Aim » Please continue the passage about the Young Marines drug-prevention program from where it stops.

# Document segment start

By becoming certified in the curriculum, the Young Marines are given classroom proven techniques on teaching, classroom management and factual information on the subject matter. In addition, each unit received kits that include stickers, tri-fold flyers, pledge forms, slap bracelets, activity books, key chains with a USB drive of the program and feedback forms. These printed materials are being distributed not only to the 280 Young Marines units but to schools and youth organizations in the communities as a part of the outreach program.
This program removes the old visual of the adult standing in front of the class lecturing the audience that ‘drugs are bad.' The program puts the power into the hands of the youth members, and it gives them not only the education about the drugs themselves but also the tools to resist the temptations they evoke.
"As a youth organization, our contention is that if we can reduce the desire for our youth to experiment with or abuse the gateway drugs," Lusignan said, "they will never make the leap to the others."

# Document segment end
# Data segment start

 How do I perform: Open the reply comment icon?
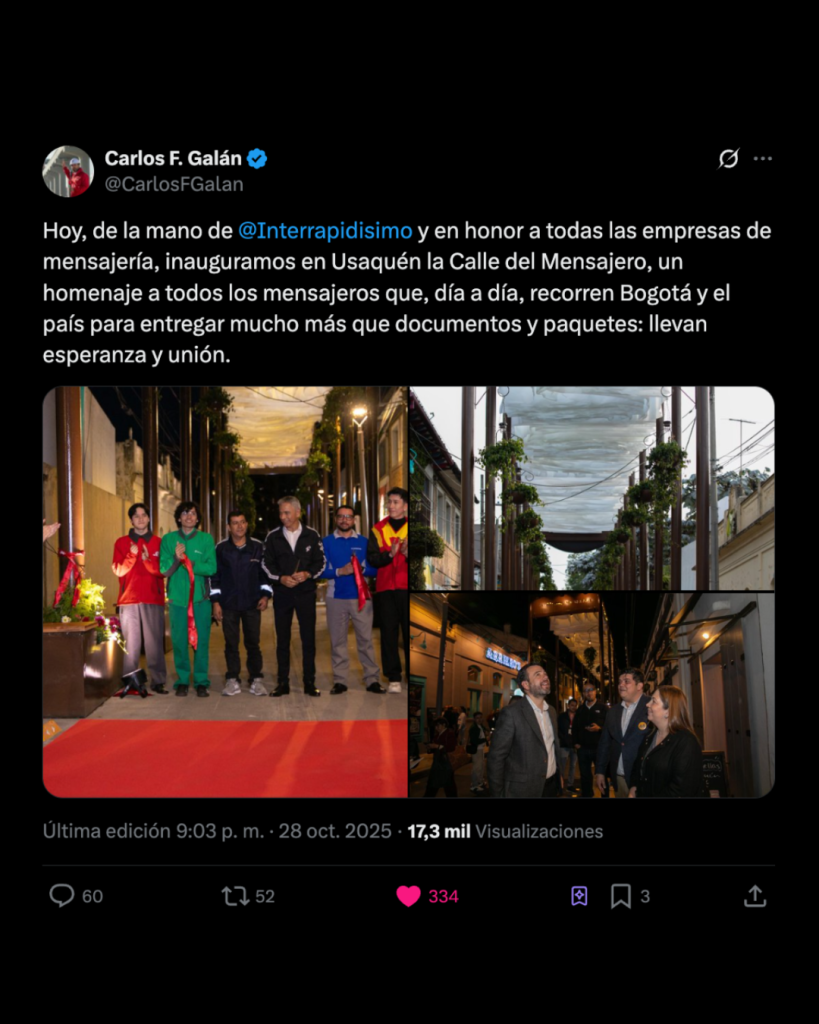pyautogui.click(x=62, y=895)
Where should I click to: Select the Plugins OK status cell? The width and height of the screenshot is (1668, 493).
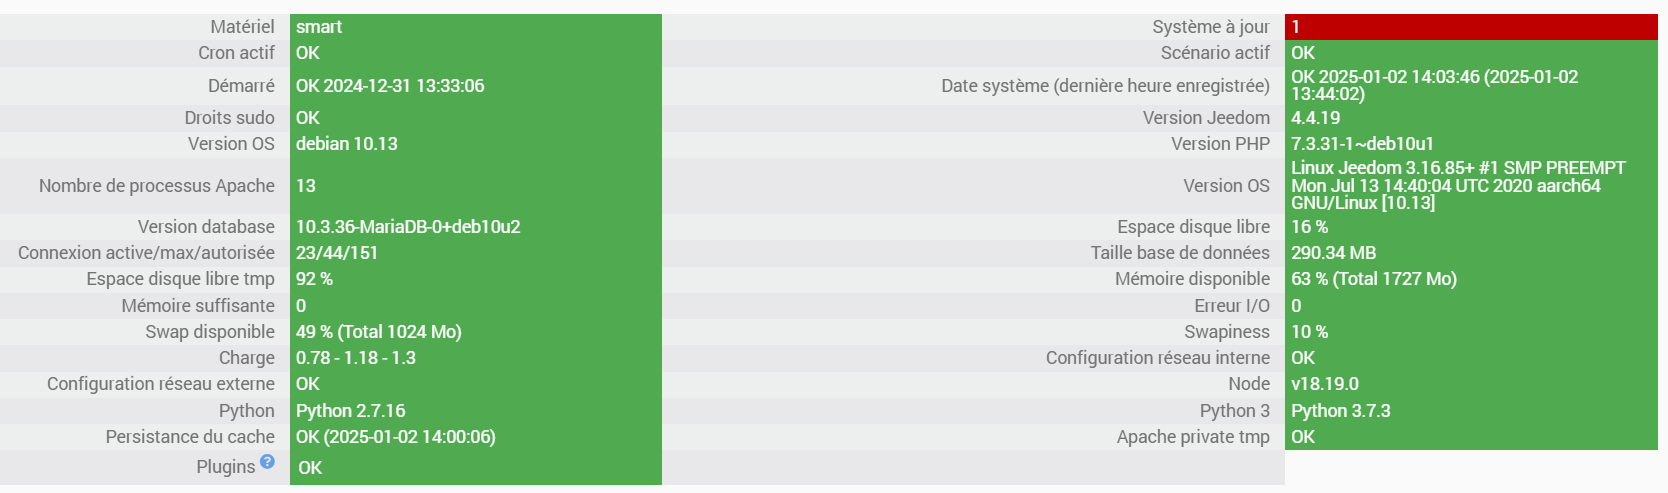(x=476, y=467)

# Data segment end

Answer to this problem »
The Young Marines is a national non-profit 501c(3) youth education and service program for boys and girls, age eight through the completion of high school. The Young Marines promotes the mental, moral and physical development of its members. The program focuses on teaching the values of leadership, teamwork and self-discipline, so its members can live and promote a healthy, drug-free lifestyle.
Since the Young Marines' humble beginnings in 1959 with one unit and a handful of boys, the organization has grown to 280 units with 7,000 youth and 2,500 adult volunteers in 40 states, the District of Columbia and Okinawa with affiliates in other countries.